A poet friend of mine is also broken open. He'll even speak to it, I think. But he tells me the story of how the Blackfeet poet and novelist James Welch visited his high school—a small, weary, rural place—many years ago to talk about poetry. It changed my friend's life. He became a poet. He has written several books. He teaches for the collaborative too. Who knows. Maybe being the strange gray men who shuffle into these classrooms is the way we do our part to make the world better. It's worth trying.
Chris, thank you for writing this. The boys are beautiful. You are beautiful. I've been very angry as well, for most of the same reasons, feeling hopeless and wanting to do something. We can do many things but they all begin with love and kindness, first to those close to us and ourselves.
As a white man, my anger is superfluous. No matter how I direct it, it is anger by proxy, angry for others, anger against the power I'm a part of. Kindness, that I can do. And it is never superfluous. There's always a need somewhere.

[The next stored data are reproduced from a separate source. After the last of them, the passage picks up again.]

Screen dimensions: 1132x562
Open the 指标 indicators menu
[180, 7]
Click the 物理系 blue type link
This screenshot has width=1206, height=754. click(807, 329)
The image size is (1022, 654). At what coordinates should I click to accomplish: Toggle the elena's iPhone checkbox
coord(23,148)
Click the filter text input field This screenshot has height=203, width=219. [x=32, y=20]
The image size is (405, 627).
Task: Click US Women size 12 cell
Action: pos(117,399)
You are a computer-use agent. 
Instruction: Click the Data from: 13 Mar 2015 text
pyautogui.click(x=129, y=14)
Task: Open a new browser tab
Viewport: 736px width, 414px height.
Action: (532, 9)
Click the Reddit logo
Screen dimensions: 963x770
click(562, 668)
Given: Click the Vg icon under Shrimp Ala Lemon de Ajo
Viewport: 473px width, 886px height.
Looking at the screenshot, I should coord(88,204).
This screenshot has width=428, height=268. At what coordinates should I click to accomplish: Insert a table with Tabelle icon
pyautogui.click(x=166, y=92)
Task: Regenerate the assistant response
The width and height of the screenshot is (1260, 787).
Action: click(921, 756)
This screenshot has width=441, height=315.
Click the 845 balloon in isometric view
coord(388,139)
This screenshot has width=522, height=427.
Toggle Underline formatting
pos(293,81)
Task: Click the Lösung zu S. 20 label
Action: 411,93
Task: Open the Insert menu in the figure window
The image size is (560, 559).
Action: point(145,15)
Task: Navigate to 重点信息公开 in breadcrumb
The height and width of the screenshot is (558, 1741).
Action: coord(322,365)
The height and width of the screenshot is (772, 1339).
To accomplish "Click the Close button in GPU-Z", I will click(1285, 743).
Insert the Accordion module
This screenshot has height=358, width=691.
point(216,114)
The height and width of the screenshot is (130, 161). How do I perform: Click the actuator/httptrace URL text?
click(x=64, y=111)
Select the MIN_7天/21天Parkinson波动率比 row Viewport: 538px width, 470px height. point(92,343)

And there is a great need for kind men like you to teach.
I'm returning to poetry. I live where Walt Whitman wrote Leaves of Grass. I am going to read it where he was inspired. Maybe I'll write some again, too.
Don't forget to be kind to yourself.
You deserve it.
This all sounds sappy as hell, but I mean it. We will save all we can together. It's all we can do.
Chris, this is beautiful. Your poetry class has made such a positive and unique impact on my students. My students have been more vulnerable then ever before because of your class, which has made it easier for them to express their feelings. One student in particular who has difficult life at home has said to me, "I have so much on my mind, but when I write, my mind feels emptier."